Selective induction of integrin beta1 by hypoxia-inducible factor: implications for wound healing.

Because of localized vascular damage and increased tissue oxygen demand, wound healing occurs in a relatively hypoxic microenvironment. These features are particularly relevant to wound healing and fibrosis in chronic inflammatory conditions, such as Crohn's disease and ulcerative colitis. In these studies, we sought to identify the contribution of hypoxia to mechanisms of wound repair in a model of the intestinal submucosa. Initial studies revealed that hypoxia promotes wound healing, as modeled by an increase in intestinal fibroblast-mediated collagen gel contraction. Guided by results from transcriptional profiling, we identified the selective induction of fibroblast integrin beta1 (ITGB1) by hypoxia. Further analysis revealed that hypoxia, as well as pharmacological activators of hypoxia-inducible factor (HIF), induce fibroblast beta1 integrin mRNA, protein, and function by as much as 4-fold. Cloning and analysis of the beta1 integrin gene promoter revealed a 10 +/- 0.8-fold increase in promoter activity in response to hypoxia, and subsequent studies identified a functional DNA binding region for HIF in the ITGB1 gene promoter.
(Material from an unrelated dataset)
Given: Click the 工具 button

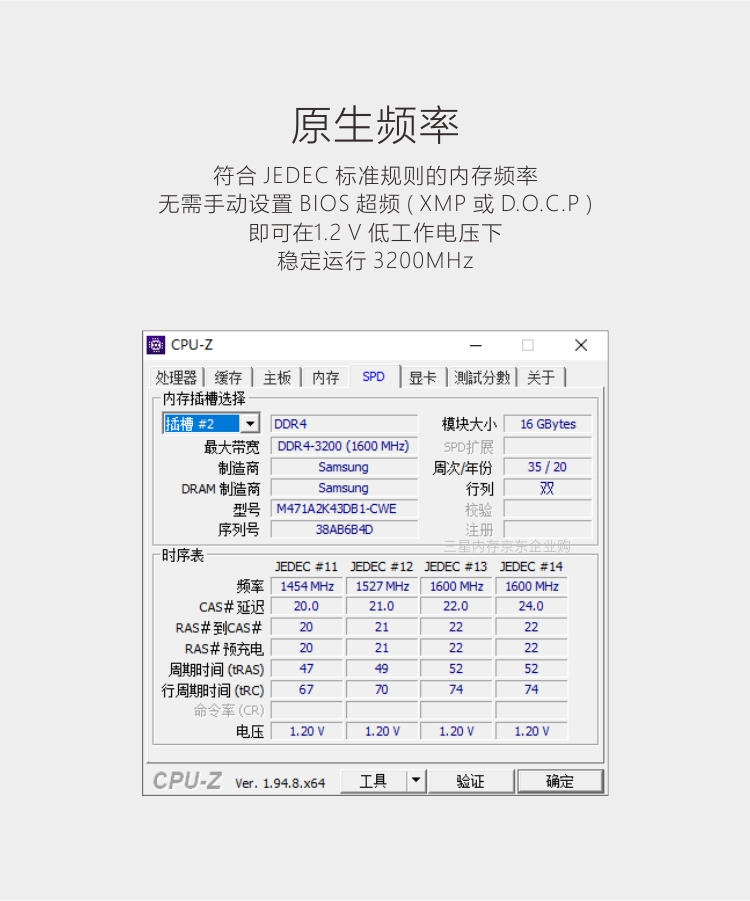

Mutational analysis of the HIF binding site within the ITGB1 promoter resulted in a significant loss of ITGB1 hypoxia-inducibility. As proof of principle, studies in a murine model of colitis revealed a correlation between colitic disease severity and tissue ITGB1 expression (R(2)=0.80). Taken together, these results demonstrate that hypoxia induces fibroblast ITGB1 expression and function by transcriptional mechanisms dependent on HIF.